するとカーテンレールは大きな音とカーテン、依奈と共に床へ落ちた。元々壊れかけていたし、カーテンレールで人を長時間吊らすことなど出来なかった。
依奈は数秒ぶりの息を吸い込むと、すぐに吐き気が沸き起こり、その場で吐いた。
「うう...ゲホッ!ゲホッ!....わ、私...死ぬ勇気もないの?...なんで....なんで死なせてくれないの?....もう嫌だぁ....」
今の依奈の背中は小学生時代の背中より小さくなっていた。ちょっと押しただけで砕けそうな程、小さくて脆くなっていた。
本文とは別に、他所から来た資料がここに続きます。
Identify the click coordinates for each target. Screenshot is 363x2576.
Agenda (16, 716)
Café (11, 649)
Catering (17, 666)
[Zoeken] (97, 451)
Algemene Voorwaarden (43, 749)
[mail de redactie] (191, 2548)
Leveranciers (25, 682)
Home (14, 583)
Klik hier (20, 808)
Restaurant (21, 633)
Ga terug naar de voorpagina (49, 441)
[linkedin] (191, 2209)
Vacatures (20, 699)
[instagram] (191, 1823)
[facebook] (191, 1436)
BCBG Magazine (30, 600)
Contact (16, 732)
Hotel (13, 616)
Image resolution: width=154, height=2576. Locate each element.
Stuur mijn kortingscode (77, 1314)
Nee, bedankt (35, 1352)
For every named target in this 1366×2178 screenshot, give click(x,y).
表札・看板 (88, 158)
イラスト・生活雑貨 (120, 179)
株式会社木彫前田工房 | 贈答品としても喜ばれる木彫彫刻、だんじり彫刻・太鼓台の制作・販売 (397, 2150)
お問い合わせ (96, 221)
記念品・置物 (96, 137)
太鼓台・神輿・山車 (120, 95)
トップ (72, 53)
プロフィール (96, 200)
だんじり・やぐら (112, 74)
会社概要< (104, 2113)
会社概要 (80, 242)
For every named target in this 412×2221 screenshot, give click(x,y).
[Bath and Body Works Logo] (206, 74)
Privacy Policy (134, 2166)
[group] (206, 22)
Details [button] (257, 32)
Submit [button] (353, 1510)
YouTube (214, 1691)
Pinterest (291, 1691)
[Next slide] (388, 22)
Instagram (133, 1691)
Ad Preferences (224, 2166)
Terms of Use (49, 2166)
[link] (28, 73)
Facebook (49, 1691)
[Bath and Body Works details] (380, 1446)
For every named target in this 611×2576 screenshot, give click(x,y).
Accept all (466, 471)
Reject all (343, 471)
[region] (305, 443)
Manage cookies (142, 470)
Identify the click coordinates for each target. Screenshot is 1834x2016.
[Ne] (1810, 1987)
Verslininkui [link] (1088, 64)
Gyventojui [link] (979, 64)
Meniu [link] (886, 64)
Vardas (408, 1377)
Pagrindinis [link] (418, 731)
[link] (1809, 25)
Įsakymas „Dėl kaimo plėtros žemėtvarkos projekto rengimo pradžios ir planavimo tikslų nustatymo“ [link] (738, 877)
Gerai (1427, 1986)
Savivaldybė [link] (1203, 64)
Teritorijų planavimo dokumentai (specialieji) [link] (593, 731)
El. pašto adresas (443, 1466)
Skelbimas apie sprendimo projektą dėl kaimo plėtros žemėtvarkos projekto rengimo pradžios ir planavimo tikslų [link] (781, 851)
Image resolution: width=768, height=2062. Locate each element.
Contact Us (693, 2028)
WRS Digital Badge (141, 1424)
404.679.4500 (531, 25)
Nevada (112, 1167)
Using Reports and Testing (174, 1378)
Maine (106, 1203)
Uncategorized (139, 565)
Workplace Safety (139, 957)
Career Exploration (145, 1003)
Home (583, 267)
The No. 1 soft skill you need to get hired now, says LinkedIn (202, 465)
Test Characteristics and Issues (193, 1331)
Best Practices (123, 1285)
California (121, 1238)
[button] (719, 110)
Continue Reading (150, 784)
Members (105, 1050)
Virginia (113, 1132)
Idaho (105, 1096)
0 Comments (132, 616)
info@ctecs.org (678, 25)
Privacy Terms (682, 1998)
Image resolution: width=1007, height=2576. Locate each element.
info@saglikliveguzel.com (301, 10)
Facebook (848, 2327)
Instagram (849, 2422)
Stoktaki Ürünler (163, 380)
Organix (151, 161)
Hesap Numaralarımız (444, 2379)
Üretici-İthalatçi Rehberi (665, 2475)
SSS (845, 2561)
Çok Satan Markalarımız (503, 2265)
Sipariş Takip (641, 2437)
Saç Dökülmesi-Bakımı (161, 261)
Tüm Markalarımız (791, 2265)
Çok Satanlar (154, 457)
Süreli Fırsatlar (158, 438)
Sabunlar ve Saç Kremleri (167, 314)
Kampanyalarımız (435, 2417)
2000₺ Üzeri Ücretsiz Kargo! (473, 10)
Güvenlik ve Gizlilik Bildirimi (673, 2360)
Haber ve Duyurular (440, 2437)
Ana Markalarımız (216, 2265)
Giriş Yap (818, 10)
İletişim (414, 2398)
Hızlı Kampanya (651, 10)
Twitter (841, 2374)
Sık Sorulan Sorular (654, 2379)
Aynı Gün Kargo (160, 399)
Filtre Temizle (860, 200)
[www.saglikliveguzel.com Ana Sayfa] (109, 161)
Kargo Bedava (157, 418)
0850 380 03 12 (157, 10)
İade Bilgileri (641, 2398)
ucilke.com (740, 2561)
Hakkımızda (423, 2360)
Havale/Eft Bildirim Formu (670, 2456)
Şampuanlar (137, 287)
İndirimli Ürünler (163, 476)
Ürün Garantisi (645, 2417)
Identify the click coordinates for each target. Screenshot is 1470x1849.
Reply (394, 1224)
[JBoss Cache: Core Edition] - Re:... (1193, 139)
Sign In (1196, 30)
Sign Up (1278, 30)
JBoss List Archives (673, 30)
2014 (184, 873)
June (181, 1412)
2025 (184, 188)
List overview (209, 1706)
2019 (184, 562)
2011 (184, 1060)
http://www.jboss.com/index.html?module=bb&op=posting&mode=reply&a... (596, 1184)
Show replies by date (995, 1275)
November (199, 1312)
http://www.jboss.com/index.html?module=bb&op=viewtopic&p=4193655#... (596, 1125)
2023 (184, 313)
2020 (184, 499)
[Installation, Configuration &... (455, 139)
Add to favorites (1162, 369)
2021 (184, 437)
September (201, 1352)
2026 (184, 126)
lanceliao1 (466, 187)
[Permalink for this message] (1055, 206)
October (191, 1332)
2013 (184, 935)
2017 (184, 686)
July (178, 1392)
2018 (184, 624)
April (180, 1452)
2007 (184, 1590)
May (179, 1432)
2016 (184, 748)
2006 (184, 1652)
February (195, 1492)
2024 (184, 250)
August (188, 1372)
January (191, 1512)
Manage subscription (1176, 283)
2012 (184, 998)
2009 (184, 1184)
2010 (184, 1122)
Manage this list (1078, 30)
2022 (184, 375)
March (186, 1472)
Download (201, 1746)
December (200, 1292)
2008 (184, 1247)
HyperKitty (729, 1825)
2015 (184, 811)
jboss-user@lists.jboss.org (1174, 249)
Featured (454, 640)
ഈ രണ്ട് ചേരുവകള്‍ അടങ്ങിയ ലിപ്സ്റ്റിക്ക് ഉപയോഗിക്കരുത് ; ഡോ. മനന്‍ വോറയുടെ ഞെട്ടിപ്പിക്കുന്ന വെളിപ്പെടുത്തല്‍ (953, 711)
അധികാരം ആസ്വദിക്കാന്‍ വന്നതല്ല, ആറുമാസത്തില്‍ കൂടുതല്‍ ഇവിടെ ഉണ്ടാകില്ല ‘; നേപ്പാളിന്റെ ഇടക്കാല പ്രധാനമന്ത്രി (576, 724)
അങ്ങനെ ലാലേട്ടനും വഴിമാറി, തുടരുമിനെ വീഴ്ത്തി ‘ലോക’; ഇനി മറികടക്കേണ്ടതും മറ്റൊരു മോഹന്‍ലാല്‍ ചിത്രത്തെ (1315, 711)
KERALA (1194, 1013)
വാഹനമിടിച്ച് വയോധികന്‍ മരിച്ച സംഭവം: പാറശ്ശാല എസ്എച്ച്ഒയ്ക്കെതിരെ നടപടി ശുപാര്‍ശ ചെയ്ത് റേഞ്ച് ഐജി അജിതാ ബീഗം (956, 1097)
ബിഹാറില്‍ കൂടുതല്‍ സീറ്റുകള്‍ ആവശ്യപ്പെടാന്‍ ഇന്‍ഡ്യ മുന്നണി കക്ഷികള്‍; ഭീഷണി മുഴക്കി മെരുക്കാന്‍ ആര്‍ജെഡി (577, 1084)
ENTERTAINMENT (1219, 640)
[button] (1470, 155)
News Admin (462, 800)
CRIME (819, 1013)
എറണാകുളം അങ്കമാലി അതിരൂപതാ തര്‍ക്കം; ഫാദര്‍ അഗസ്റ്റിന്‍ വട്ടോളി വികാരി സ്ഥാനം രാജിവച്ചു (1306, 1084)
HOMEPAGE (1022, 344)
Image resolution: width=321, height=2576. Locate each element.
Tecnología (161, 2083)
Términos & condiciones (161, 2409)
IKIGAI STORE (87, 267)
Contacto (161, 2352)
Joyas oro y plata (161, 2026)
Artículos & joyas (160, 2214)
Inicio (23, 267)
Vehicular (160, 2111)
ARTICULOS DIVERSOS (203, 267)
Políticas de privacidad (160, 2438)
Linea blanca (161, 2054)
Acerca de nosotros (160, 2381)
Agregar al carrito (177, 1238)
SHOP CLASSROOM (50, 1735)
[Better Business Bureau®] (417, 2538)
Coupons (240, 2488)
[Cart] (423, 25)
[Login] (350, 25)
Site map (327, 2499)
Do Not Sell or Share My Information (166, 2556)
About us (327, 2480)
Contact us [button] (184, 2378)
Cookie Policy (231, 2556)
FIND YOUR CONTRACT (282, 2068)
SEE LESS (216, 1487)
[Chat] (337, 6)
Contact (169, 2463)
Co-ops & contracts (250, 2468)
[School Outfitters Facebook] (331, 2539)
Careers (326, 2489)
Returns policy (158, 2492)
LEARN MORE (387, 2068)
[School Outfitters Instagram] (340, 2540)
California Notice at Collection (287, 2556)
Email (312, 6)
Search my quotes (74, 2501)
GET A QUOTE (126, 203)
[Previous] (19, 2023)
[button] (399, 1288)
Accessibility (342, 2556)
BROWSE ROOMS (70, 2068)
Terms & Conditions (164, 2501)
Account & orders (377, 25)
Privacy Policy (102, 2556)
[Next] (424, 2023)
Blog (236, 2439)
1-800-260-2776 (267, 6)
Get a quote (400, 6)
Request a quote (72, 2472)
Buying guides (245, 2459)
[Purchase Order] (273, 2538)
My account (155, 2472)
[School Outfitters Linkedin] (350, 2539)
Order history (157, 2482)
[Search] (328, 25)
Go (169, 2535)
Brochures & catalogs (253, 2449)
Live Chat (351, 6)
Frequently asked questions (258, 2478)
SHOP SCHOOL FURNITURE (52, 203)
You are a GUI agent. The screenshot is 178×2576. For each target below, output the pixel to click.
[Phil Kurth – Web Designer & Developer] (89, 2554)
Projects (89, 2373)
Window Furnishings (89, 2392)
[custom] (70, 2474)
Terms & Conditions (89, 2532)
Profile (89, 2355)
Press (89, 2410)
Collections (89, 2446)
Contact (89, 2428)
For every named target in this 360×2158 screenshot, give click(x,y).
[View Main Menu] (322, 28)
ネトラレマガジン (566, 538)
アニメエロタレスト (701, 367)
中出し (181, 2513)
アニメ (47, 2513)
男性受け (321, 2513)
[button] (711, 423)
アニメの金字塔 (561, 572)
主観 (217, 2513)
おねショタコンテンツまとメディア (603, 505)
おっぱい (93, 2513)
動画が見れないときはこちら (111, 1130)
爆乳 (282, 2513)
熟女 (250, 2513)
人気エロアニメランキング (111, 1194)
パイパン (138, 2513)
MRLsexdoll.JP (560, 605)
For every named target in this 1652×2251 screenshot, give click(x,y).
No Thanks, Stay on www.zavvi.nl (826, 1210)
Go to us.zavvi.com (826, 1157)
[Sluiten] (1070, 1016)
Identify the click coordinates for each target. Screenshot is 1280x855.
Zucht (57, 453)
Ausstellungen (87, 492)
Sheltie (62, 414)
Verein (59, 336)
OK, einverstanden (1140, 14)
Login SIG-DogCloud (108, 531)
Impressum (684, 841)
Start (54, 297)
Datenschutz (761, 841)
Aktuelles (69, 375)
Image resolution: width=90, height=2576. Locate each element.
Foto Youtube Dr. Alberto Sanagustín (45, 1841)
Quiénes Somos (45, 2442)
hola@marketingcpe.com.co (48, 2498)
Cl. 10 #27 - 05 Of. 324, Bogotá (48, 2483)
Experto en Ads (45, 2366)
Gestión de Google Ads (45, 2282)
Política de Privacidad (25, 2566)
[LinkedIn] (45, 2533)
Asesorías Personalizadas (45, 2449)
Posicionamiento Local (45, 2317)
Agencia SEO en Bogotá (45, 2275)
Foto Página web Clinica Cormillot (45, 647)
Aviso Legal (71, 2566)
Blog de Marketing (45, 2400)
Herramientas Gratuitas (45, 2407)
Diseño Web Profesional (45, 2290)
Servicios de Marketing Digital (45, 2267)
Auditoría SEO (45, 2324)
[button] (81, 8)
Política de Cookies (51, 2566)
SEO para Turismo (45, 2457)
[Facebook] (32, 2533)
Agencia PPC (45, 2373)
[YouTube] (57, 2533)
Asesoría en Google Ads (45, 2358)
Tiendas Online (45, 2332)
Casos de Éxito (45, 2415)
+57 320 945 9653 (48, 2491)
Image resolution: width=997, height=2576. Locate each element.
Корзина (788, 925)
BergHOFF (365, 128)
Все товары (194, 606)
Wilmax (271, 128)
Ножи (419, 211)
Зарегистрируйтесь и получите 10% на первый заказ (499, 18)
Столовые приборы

「....神様は私に何を望んでるの?...もう死なせてよぉ...
......ッ!いった!」
突如頭に針を刺されたような痛みが走った。
さっきの首吊りが原因なのか依奈は分からない。だが、依奈は痛みの原因などすぐにどうでもなった。
痛みが走った瞬間、依奈は冷や汗をかいた。
ジロジロとこちらを見られているような感覚に襲われていたからだ。その視線はねっとりとまとわりつくように...見られていることは分かっているが、大体の方向さえ検討付かない。まるで部屋全体に見られている感覚だった。
「え?何?なんなの?...だ、誰か見てるの?」
依奈はブルブルと震えながら辺りを見回す。だが、大して変わった様子は見られなかった。いつもの自分の部屋だった。